The Meskwaki Settlement in Iowa has raised a herd of approximately twenty bison on the community's southern edge.

In June 2023 25 bison were transferred from Elk Island park in Canada to the Blackfeet confederacy of Montana, they were released into the Chief Mountain Wilderness, they are the first free roaming bison herd on tribal land since the near extinction of the species in the 1800s.

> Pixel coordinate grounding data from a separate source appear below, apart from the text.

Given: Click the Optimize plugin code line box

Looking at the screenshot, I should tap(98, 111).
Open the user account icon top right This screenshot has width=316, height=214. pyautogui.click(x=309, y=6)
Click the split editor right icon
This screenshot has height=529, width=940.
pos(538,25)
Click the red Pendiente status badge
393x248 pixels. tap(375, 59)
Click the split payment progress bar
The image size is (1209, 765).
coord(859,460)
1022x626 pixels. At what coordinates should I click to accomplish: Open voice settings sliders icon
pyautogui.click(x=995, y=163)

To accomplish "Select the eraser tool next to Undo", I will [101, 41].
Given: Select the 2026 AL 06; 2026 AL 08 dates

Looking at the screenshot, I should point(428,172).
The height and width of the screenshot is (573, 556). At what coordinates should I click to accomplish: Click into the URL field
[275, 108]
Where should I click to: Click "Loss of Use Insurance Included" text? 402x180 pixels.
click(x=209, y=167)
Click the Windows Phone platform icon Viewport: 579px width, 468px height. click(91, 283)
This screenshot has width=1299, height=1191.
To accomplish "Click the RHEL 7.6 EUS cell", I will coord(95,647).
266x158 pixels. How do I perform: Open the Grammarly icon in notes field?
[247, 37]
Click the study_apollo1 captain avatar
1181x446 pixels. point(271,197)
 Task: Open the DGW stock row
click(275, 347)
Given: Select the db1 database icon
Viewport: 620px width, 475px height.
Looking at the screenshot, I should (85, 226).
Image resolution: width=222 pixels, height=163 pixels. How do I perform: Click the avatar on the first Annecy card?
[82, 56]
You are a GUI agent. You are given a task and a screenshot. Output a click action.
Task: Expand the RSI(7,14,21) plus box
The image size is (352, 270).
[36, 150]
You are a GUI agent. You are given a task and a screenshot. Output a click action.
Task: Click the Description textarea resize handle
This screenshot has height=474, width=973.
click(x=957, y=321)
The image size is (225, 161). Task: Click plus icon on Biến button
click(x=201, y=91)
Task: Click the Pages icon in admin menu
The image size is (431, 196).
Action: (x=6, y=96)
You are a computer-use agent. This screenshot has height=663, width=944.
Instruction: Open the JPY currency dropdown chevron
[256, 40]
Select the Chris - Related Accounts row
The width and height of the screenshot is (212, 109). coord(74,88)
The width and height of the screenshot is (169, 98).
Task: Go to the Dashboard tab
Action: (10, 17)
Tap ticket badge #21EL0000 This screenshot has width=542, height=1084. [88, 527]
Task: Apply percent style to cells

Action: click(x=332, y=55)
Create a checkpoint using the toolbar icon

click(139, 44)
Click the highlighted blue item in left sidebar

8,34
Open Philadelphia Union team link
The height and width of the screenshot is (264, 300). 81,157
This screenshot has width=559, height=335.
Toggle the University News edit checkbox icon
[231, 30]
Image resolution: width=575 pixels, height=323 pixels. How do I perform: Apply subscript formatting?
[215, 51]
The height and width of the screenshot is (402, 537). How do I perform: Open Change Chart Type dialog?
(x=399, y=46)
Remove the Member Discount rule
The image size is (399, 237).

As it is mentioned in contemporary approach bison are legally managed as livestock. This allows for bison to be easily transported and managed by tribal entities for tribes to have greater control of the bison, allowing them to harvest and breed them freely for ceremonial or food purposes. If bison were to be legally classified as wildlife there would be some tradeoffs. The classification of bison as wildlife would primarily impact the legal framework governing their movement, sale, and management. Under such a designation, bison would be subject to public ownership, making it very difficult for private individuals, such as ranchers, to buy, sell, or transport them. Tribal agencies would retain the ability to move bison; however, doing so would require permits and could face additional challenges, particularly when crossing state lines. This classification would also likely increase efforts and legal routes to introducing bison in a free roaming setting on public lands. If this were to happen many tribes would have reserved treaty rights to practice such hunting. Several tribes in the states around Yellowstone, where free roaming populations would most likely be introduced, have these rights including the Crow, Confederated Salish and Kootenai Tribes (CSKT), Blackfeet, Shoshone-Bannock, and Nez Perce, hold reserved hunting and fishing rights on and off reservation lands. These rights have been increasingly affirmed through legal victories. Five tribes retain treaty hunting rights in the Yellowstone area that allow them to regulate their own hunts for bison that regularly leave the park.

==Province and state programs==
The Minnesota Bison Conservation Herd is a project of the Minnesota Department of Natural Resources (MDNR) to raise and manage a herd of bison with the healthiest genetics possible. The Minnesota Zoological Garden (MZG) manages the metapopulation with the MDNR using a strategy that maintains genetic diversity among the approximately 130 bison at four different locations: Blue Mounds State Park, Minneopa State Park, the Minnesota Zoo and Zollman Zoo. An ultimate herd size of 500 has been set to ensure the long-term sustainability of bison in Minnesota. Three free-ranging herds are managed by state wildlife agencies in Utah and Alaska. Montana Fish, Wildlife and Parks began researching re-establishing wild populations in 2010. The plan, which laid the groundwork for wild bison reintroduction without specifying any particular site or plan for a herd, was published in January 2020. The plan was ended under a settlement in a lawsuit by United Property Owners of Montana in 2021.

==Protected areas with bison herds==

Bison occupy less than one percent of their historical range with fewer than 20,000 bison in conservation herds on public, tribal or private protected lands. The roughly 500,000 animals that are raised for commercial purposes are not included unless the entity is engaged in conservation efforts.